Feed, Manual and Supplier
Three more options round out the catalog:
Feed
easySales reads stock from a file you publish at a URL, on a schedule. Good when a warehouse or partner exports its stock as a file rather than offering an integration.
Manual
You set and edit the stock numbers yourself. Best when the stock for that store doesn't come from any connected system.
Supplier
The store's stock reflects a supplier's availability — useful for selling what a supplier has on hand without holding it yourself.
These give you a fallback for anything the integrations don't cover: publish a file, manage the numbers yourself, or lean on a supplier's availability.
Clasic warehouse vs Advanced warehouse
The Inventory source section has two modes, set by a pair of radio buttons, and it's worth not confusing them.
Clasic warehouse — the mode this guide is about — means a single source feeds the whole store: you pick one system and that's where the store's stock comes from. Advanced warehouse switches the store into multi-warehouse mode, where stock is composed from several warehouses with their own rules and priority. That's a separate feature with its own guide, linked at the end. If your store reads from one place, stay on Clasic warehouse and pick a single source as above.
Account connected (multiple accounts of one system)
Some merchants connect more than one account of the same kind — two SmartBill companies, say, or two separate feeds. Then picking the source type alone isn't enough; easySales also needs to know which of your accounts should feed this store.
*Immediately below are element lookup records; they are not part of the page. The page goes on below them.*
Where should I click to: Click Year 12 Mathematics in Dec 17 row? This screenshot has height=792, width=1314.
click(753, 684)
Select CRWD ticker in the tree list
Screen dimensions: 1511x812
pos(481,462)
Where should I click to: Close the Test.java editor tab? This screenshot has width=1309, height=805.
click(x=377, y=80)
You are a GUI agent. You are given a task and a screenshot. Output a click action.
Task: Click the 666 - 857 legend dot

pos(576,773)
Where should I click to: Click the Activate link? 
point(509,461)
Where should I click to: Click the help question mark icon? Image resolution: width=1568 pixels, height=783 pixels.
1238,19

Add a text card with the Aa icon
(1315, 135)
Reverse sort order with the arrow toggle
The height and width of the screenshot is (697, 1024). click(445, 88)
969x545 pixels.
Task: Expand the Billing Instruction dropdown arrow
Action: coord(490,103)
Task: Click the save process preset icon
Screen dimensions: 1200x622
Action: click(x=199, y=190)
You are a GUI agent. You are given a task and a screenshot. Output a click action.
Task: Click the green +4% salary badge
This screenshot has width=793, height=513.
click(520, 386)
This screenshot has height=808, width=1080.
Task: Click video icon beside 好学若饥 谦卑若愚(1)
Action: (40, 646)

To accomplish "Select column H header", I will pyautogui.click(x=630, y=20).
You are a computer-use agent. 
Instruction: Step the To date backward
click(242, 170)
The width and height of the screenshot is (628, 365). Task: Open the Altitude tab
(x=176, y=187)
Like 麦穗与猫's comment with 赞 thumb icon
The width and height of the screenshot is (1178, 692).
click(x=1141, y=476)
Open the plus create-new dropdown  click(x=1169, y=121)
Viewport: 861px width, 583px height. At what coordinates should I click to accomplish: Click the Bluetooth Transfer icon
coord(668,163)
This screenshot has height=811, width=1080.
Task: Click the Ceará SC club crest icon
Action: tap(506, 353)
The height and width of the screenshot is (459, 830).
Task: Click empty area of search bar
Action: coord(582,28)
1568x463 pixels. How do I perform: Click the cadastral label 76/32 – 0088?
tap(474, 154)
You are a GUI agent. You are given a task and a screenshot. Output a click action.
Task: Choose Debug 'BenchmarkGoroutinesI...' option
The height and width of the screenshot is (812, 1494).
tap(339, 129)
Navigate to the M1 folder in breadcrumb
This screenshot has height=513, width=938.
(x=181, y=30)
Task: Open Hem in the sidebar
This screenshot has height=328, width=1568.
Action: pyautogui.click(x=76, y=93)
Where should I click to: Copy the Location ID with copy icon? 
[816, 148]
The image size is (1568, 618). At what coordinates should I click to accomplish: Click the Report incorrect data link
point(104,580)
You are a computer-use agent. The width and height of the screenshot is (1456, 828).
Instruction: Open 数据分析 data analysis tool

That second choice is the Account connected picker: it lists your configured accounts (or aliases) of the chosen type so you can point the store at the right one.
This picker only appears where it makes sense — the external systems, feeds and suppliers where you might hold several accounts. It isn't shown when the source is the store itself or easySales, because there's nothing to disambiguate.
How often stock is read (polling, not real-time)
This is the part that most often surprises people. External sources — ERP and accounting systems, fulfilment and courier warehouses, feeds and suppliers — are read on a schedule. easySales checks the source periodically and updates the store's stock from what it finds; it is not a live, instant link.
In practice, a change in your ERP or a new line in your feed shows up in easySales after the next read, not the instant you save it. The delay is usually short, but it's a delay — worth remembering whenever the numbers in easySales and in your source system don't line up for a few minutes.
What happens when you change the source
Switching a store's Inventory source isn't a quiet setting change. When you pick a different source (or a different Account connected), easySales re-syncs the store's products so their stock is recalculated from the new system of truth. Give that refresh a little time before judging whether the new numbers are right.
So if you've just moved a store from manual entry to an accounting system, expect the products to refresh against the new source rather than update one by one. Once the refresh has run and the next scheduled read has happened, the store's stock reflects the new source.